Utilizzando questi nuovi strumenti, gli scienziati hanno esaminato i depositi vulcanici del vulcano Fogo a Capo Verde, a ovest del Senegal nell’Oceano Atlantico. Hanno trovato un’alta concentrazione di sostanze volatili nelle micro inclusioni fuse racchiuse all’interno dei cristalli di silicato di ferro e magnesio. La maggiore quantità di anidride carbonica racchiusa nei cristalli ha suggerito che il magma fosse immagazzinato a decine di chilometri sotto la superficie, all’interno del mantello terrestre.
Il gruppo ha anche scoperto che questo processo è collegato alla sorgente del mantello profondo che rifornisce questi vulcani.
Ciò implica che eruzioni come le fiammate vulcaniche di Fogo iniziano e sono alimentate dal mantello, aggirando efficacemente lo stoccaggio nella crosta terrestre e guidate da anidride carbonica profonda, secondo il documento.
“Questi magmi hanno viscosità estremamente basse e provengono direttamente dal mantello”, ha detto DeVitre. “Quindi, qui, la viscosità e l’acqua non possono svolgere i ruoli comuni che svolgono nei sistemi vulcanici meno profondi e/o più silicici (ricchi di silice). ruolo significativo nel suo comportamento esplosivo. Questo è un passo importante nella nostra comprensione dei controlli sull’esplosività basaltica”.
Comprendere lo stoccaggio del magma aiuta a preparare al meglio la società per future eruzioni, ha affermato Gazel, che è anche docente presso il Cornell Atkinson Center for Sustainability.
“Poiché lo stoccaggio di magma in profondità non sarà rilevato dalla deformazione del suolo fino a quando il fuso non sarà vicino alla superficie”, ha detto, “questo ha importanti ripercussioni sulla nostra comprensione dei rischi vulcanici. Dobbiamo capire i driver di queste eruzioni. L’unico modo per vedere questi processi ora è osservando i terremoti, ma i terremoti non ti dicono esattamente cosa sta succedendo”.
Ha detto Gazel: “Con misurazioni precise che ci dicono dove iniziano le eruzioni, dove i magmi si sciolgono e dove sono immagazzinati – e cosa fa scattare l’eruzione – possiamo sviluppare un piano molto migliore per le eruzioni future”.

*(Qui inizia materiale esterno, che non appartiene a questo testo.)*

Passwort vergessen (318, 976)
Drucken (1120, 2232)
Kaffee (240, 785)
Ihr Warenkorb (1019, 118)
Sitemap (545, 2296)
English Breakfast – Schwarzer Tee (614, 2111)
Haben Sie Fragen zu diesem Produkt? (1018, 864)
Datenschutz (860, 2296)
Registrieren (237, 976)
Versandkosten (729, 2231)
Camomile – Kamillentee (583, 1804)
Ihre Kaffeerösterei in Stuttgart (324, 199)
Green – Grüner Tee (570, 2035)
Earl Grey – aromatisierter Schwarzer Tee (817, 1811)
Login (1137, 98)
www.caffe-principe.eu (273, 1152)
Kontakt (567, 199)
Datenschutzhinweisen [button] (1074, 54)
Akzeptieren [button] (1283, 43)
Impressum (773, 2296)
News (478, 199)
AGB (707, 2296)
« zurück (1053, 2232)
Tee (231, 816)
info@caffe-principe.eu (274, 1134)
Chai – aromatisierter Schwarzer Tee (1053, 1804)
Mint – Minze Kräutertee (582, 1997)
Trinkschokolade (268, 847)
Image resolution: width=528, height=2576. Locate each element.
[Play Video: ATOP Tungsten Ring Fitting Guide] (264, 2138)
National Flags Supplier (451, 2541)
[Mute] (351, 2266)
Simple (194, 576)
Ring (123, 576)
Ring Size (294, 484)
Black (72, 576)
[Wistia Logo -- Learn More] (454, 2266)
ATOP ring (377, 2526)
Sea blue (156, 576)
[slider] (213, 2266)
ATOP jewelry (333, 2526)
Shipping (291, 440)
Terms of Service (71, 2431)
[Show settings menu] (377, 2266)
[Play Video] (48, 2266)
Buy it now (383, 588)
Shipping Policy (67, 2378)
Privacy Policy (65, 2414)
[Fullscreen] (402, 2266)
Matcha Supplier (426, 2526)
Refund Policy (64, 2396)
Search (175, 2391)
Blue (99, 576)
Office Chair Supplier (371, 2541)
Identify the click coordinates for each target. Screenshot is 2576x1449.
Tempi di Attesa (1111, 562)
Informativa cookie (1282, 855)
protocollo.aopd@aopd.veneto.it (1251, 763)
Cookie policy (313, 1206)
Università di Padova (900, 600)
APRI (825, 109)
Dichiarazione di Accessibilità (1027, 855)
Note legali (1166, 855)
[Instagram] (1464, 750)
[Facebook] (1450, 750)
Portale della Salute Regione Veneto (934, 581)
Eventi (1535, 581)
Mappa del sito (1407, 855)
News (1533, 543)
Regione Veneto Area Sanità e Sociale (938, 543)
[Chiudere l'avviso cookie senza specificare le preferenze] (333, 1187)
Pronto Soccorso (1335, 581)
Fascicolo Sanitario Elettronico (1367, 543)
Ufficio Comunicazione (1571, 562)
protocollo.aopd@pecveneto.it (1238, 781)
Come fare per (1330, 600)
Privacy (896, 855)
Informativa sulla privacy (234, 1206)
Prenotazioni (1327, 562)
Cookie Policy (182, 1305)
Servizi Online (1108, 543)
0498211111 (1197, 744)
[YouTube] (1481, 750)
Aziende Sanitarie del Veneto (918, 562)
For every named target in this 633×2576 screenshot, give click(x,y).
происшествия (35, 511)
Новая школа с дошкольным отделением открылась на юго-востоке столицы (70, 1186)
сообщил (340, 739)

Oltre a Gazel e DeVitre, gli altri autori di “Oceanic Intraplate Explosive Eruptions Fed Directly from the Mantle” sono Ricardo S. Ramalho, Università di Cardiff, Galles, Regno Unito; Swetha Venugopal, Lunar and Planetary Institute, Universities Space Research Association, Houston; Matthew Steele-MacInnis, Università di Alberta, Edmonton, Alberta; Junlin Hua, Università del Texas, Austin; Chelsea M. Allison, Baylor University, Waco, Texas; Lowell R. Moore, Virginia Tech, Blacksburg, Virginia; Juan Carlos Carracedo, Universidad de Las Palmas de Gran Canaria, Spagna; e Brian Monteleone, Woods Hole Oceanographic Institution, Massachusetts.